Amazon’s top lawyer crafted a strategy to scapegoat the man who organized a protest at a New York warehouse, calling the African-American ex-employee ‘not smart, or articulate.’ President Obama’s ex-spokesman helped carry it out.
Chris Smalls was fired on Monday, after he led up to 50 of his colleagues at a Staten Island warehouse to walk out in protest over what they described as unsafe working conditions at the mammoth facility, including the lack of protective gear for the workers. A number of political and media figures, including the Democrat presidential candidate Sen. Bernie Sanders (I-Vermont) condemned the firing.

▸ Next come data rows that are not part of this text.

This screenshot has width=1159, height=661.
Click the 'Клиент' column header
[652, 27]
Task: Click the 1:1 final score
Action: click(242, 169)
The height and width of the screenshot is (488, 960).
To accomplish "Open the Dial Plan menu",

Amazon’s General Counsel David Zapolsky’s strategy to deal with the fallout was to propose “strongly laying out the case for why the organizer’s conduct was immoral, unacceptable, and arguably illegal, in detail, and only then follow with our usual talking points about worker safety,” according to the notes from a daily meeting of the company’s top executives – including CEO Jeff Bezos – obtained by Vice on Thursday.
Make him the most interesting part of the story, and if possible make him the face of the entire union/organizing movement.

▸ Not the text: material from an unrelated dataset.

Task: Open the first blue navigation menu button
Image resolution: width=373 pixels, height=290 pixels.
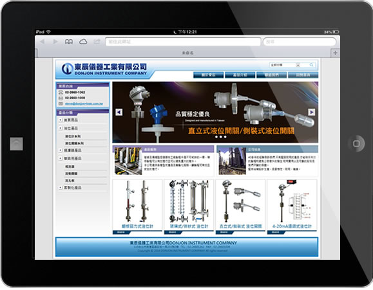Action: [208, 75]
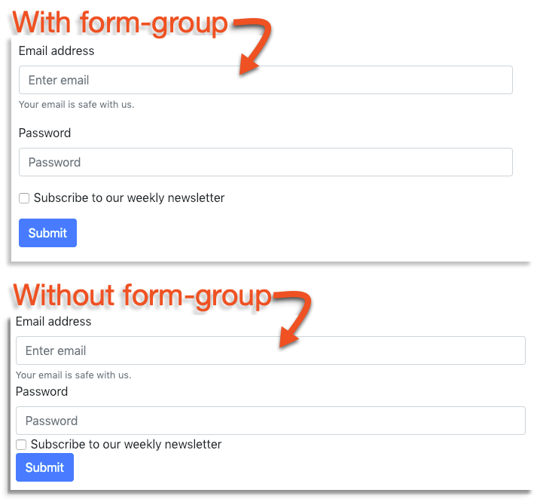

“He’s not smart, or articulate,” and the press focusing on him will put Amazon “in a much stronger PR position,” Zapolsky argued.
EXCLUSIVE: Leaked notes from an internal Amazon meeting reveal that company executives discussed a plan to smear Christian Smalls, a warehouse employee who was fired after he led an employee walkout at a Staten Island distribution warehouse. https://t.co/HgimBi1JFD
— VICE News (@vicenews) April 2, 2020
Two executives – Senior VP of operations Dave Clark and senior VP of global corporate affairs Jay Carney – then pushed back on Sanders’s tweets using Zapolsky’s talking points, both blaming Smalls for “purposely violated social distancing rules.”
That admission came from the Washington Post, the daily newspaper owned by Bezos, which framed the situation as being pretty much entirely Zapolsky’s brainchild while maintaining that Amazon was doing all it could to protect its workforce, and hiring even more people to deliver much-needed products to millions of Americans under lockdown due to Covid-19 restrictions.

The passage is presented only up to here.